> What is required
Transcribe the entries exactly as each line appears.

> Stored data entries

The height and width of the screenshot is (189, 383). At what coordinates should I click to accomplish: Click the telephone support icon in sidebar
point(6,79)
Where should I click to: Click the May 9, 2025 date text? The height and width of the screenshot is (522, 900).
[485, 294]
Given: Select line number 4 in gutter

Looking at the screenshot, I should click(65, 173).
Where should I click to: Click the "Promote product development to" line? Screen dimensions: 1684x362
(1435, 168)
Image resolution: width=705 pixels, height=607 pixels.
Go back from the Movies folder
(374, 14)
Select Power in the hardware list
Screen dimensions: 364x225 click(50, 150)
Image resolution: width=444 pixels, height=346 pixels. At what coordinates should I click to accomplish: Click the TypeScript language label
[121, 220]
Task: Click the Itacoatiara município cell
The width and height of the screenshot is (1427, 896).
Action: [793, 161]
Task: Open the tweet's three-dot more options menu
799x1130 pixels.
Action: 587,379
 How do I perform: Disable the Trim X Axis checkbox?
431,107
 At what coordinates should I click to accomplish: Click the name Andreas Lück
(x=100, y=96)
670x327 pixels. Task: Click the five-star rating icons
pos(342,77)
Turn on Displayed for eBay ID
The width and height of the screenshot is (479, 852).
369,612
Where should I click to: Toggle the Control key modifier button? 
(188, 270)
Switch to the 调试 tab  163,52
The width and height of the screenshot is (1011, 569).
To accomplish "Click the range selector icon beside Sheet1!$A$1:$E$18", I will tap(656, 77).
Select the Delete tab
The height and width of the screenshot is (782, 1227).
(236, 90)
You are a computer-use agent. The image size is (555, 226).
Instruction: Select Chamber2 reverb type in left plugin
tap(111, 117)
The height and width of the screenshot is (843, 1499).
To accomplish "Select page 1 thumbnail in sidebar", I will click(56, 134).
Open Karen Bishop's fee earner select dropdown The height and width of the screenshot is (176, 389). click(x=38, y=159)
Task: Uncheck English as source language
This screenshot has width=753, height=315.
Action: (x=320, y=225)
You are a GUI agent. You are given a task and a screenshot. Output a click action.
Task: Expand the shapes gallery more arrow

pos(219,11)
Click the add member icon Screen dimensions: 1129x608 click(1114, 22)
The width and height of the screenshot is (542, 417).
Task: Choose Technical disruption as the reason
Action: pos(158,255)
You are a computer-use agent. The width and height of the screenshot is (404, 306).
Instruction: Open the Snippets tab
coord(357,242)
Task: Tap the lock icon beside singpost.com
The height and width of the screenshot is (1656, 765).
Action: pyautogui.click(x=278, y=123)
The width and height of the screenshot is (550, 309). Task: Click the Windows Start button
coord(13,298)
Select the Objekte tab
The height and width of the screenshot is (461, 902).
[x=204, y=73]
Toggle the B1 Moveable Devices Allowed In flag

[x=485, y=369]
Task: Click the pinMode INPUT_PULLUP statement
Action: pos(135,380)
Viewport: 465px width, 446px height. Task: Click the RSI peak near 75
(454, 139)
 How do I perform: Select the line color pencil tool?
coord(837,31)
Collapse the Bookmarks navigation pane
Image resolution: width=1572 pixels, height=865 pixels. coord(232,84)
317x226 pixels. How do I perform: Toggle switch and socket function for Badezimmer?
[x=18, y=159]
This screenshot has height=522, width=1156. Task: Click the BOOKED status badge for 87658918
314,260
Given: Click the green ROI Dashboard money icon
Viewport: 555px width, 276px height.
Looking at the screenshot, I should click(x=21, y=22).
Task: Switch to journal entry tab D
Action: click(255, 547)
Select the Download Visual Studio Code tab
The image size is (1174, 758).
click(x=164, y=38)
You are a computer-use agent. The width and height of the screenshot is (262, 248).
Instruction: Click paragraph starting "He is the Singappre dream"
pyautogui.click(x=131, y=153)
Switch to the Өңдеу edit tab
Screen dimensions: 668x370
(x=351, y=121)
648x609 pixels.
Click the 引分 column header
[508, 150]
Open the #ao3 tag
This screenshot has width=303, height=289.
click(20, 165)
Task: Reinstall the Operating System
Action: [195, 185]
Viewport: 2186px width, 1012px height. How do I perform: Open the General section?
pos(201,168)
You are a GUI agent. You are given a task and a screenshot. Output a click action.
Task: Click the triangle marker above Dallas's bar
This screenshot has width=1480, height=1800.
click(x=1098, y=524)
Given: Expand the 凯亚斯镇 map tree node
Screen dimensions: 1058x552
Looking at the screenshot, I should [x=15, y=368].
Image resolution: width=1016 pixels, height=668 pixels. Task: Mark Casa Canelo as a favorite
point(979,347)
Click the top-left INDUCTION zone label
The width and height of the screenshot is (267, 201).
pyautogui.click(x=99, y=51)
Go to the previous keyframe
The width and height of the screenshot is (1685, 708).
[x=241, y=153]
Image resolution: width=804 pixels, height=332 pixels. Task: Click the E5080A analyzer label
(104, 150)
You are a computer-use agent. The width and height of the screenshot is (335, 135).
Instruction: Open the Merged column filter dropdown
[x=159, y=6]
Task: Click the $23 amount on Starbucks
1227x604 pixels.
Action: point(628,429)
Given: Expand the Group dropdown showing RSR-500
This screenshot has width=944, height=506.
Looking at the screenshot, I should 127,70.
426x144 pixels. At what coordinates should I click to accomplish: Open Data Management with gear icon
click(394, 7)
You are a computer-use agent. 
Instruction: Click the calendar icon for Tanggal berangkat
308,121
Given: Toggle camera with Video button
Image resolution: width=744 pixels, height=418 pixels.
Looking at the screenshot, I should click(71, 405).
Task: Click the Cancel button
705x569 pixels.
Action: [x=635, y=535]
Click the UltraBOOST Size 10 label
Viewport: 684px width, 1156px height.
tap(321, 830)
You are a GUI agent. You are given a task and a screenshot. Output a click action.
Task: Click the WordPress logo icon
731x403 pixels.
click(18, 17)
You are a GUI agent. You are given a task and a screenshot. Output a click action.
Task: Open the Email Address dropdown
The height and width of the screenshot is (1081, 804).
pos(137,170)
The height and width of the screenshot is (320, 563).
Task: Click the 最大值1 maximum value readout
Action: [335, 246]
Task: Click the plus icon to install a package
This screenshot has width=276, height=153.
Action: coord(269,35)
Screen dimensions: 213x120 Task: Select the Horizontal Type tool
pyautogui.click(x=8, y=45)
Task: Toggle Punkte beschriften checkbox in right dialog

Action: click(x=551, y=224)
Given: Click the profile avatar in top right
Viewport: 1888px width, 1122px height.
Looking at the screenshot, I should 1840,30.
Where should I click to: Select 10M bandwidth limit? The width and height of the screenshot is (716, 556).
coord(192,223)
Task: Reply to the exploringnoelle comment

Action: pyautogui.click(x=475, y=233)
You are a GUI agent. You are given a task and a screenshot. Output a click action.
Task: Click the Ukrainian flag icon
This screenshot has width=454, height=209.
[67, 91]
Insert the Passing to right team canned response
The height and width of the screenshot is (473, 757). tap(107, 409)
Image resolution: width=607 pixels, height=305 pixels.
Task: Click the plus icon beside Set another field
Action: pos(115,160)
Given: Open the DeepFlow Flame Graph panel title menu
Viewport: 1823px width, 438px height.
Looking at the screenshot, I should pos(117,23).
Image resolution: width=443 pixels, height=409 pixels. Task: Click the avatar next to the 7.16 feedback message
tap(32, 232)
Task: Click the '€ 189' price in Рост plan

> Exercise solution
The height and width of the screenshot is (189, 383). At what coordinates should I click to accomplish: Click the telephone support icon in sidebar
point(6,79)
Where should I click to: Click the May 9, 2025 date text? The height and width of the screenshot is (522, 900).
[485, 294]
Given: Select line number 4 in gutter

Looking at the screenshot, I should click(65, 173).
Where should I click to: Click the "Promote product development to" line? Screen dimensions: 1684x362
(1435, 168)
Image resolution: width=705 pixels, height=607 pixels.
Go back from the Movies folder
(374, 14)
Select Power in the hardware list
Screen dimensions: 364x225 click(50, 150)
Image resolution: width=444 pixels, height=346 pixels. At what coordinates should I click to accomplish: Click the TypeScript language label
[121, 220]
Task: Click the Itacoatiara município cell
The width and height of the screenshot is (1427, 896).
Action: [793, 161]
Task: Open the tweet's three-dot more options menu
799x1130 pixels.
Action: 587,379
 How do I perform: Disable the Trim X Axis checkbox?
431,107
 At what coordinates should I click to accomplish: Click the name Andreas Lück
(x=100, y=96)
670x327 pixels. Task: Click the five-star rating icons
pos(342,77)
Turn on Displayed for eBay ID
The width and height of the screenshot is (479, 852).
369,612
Where should I click to: Toggle the Control key modifier button? 
(188, 270)
Switch to the 调试 tab  163,52
The width and height of the screenshot is (1011, 569).
To accomplish "Click the range selector icon beside Sheet1!$A$1:$E$18", I will tap(656, 77).
Select the Delete tab
The height and width of the screenshot is (782, 1227).
(236, 90)
You are a computer-use agent. The image size is (555, 226).
Instruction: Select Chamber2 reverb type in left plugin
tap(111, 117)
The height and width of the screenshot is (843, 1499).
To accomplish "Select page 1 thumbnail in sidebar", I will click(56, 134).
Open Karen Bishop's fee earner select dropdown The height and width of the screenshot is (176, 389). click(x=38, y=159)
Task: Uncheck English as source language
This screenshot has width=753, height=315.
Action: (x=320, y=225)
You are a GUI agent. You are given a task and a screenshot. Output a click action.
Task: Expand the shapes gallery more arrow

pos(219,11)
Click the add member icon Screen dimensions: 1129x608 click(1114, 22)
The width and height of the screenshot is (542, 417).
Task: Choose Technical disruption as the reason
Action: pos(158,255)
You are a computer-use agent. The width and height of the screenshot is (404, 306).
Instruction: Open the Snippets tab
coord(357,242)
Task: Tap the lock icon beside singpost.com
The height and width of the screenshot is (1656, 765).
Action: pyautogui.click(x=278, y=123)
The width and height of the screenshot is (550, 309). Task: Click the Windows Start button
coord(13,298)
Select the Objekte tab
The height and width of the screenshot is (461, 902).
[x=204, y=73]
Toggle the B1 Moveable Devices Allowed In flag

[x=485, y=369]
Task: Click the pinMode INPUT_PULLUP statement
Action: pos(135,380)
Viewport: 465px width, 446px height. Task: Click the RSI peak near 75
(454, 139)
 How do I perform: Select the line color pencil tool?
coord(837,31)
Collapse the Bookmarks navigation pane
Image resolution: width=1572 pixels, height=865 pixels. coord(232,84)
317x226 pixels. How do I perform: Toggle switch and socket function for Badezimmer?
[x=18, y=159]
This screenshot has height=522, width=1156. Task: Click the BOOKED status badge for 87658918
314,260
Given: Click the green ROI Dashboard money icon
Viewport: 555px width, 276px height.
Looking at the screenshot, I should click(x=21, y=22).
Task: Switch to journal entry tab D
Action: click(255, 547)
Select the Download Visual Studio Code tab
The image size is (1174, 758).
click(x=164, y=38)
You are a computer-use agent. The width and height of the screenshot is (262, 248).
Instruction: Click paragraph starting "He is the Singappre dream"
pyautogui.click(x=131, y=153)
Switch to the Өңдеу edit tab
Screen dimensions: 668x370
(x=351, y=121)
648x609 pixels.
Click the 引分 column header
[508, 150]
Open the #ao3 tag
This screenshot has width=303, height=289.
click(20, 165)
Task: Reinstall the Operating System
Action: [195, 185]
Viewport: 2186px width, 1012px height. How do I perform: Open the General section?
pos(201,168)
You are a GUI agent. You are given a task and a screenshot. Output a click action.
Task: Click the triangle marker above Dallas's bar
This screenshot has width=1480, height=1800.
click(x=1098, y=524)
Given: Expand the 凯亚斯镇 map tree node
Screen dimensions: 1058x552
Looking at the screenshot, I should [x=15, y=368].
Image resolution: width=1016 pixels, height=668 pixels. Task: Mark Casa Canelo as a favorite
point(979,347)
Click the top-left INDUCTION zone label
The width and height of the screenshot is (267, 201).
pyautogui.click(x=99, y=51)
Go to the previous keyframe
The width and height of the screenshot is (1685, 708).
[x=241, y=153]
Image resolution: width=804 pixels, height=332 pixels. Task: Click the E5080A analyzer label
(104, 150)
You are a computer-use agent. The width and height of the screenshot is (335, 135).
Instruction: Open the Merged column filter dropdown
[x=159, y=6]
Task: Click the $23 amount on Starbucks
1227x604 pixels.
Action: point(628,429)
Given: Expand the Group dropdown showing RSR-500
This screenshot has width=944, height=506.
Looking at the screenshot, I should 127,70.
426x144 pixels. At what coordinates should I click to accomplish: Open Data Management with gear icon
click(394, 7)
You are a computer-use agent. 
Instruction: Click the calendar icon for Tanggal berangkat
308,121
Given: Toggle camera with Video button
Image resolution: width=744 pixels, height=418 pixels.
Looking at the screenshot, I should click(71, 405).
Task: Click the Cancel button
705x569 pixels.
Action: [x=635, y=535]
Click the UltraBOOST Size 10 label
Viewport: 684px width, 1156px height.
tap(321, 830)
You are a GUI agent. You are given a task and a screenshot. Output a click action.
Task: Click the WordPress logo icon
731x403 pixels.
click(18, 17)
You are a GUI agent. You are given a task and a screenshot. Output a click action.
Task: Open the Email Address dropdown
The height and width of the screenshot is (1081, 804).
pos(137,170)
The height and width of the screenshot is (320, 563).
Task: Click the 最大值1 maximum value readout
Action: [335, 246]
Task: Click the plus icon to install a package
This screenshot has width=276, height=153.
Action: coord(269,35)
Screen dimensions: 213x120 Task: Select the Horizontal Type tool
pyautogui.click(x=8, y=45)
Task: Toggle Punkte beschriften checkbox in right dialog

Action: click(x=551, y=224)
Given: Click the profile avatar in top right
Viewport: 1888px width, 1122px height.
Looking at the screenshot, I should 1840,30.
Where should I click to: Select 10M bandwidth limit? The width and height of the screenshot is (716, 556).
coord(192,223)
Task: Reply to the exploringnoelle comment

Action: pyautogui.click(x=475, y=233)
You are a GUI agent. You are given a task and a screenshot. Output a click action.
Task: Click the Ukrainian flag icon
This screenshot has width=454, height=209.
[67, 91]
Insert the Passing to right team canned response
The height and width of the screenshot is (473, 757). tap(107, 409)
Image resolution: width=607 pixels, height=305 pixels.
Task: Click the plus icon beside Set another field
Action: pos(115,160)
Given: Open the DeepFlow Flame Graph panel title menu
Viewport: 1823px width, 438px height.
Looking at the screenshot, I should pos(117,23).
Image resolution: width=443 pixels, height=409 pixels. Task: Click the avatar next to the 7.16 feedback message
tap(32, 232)
Task: Click the '€ 189' price in Рост plan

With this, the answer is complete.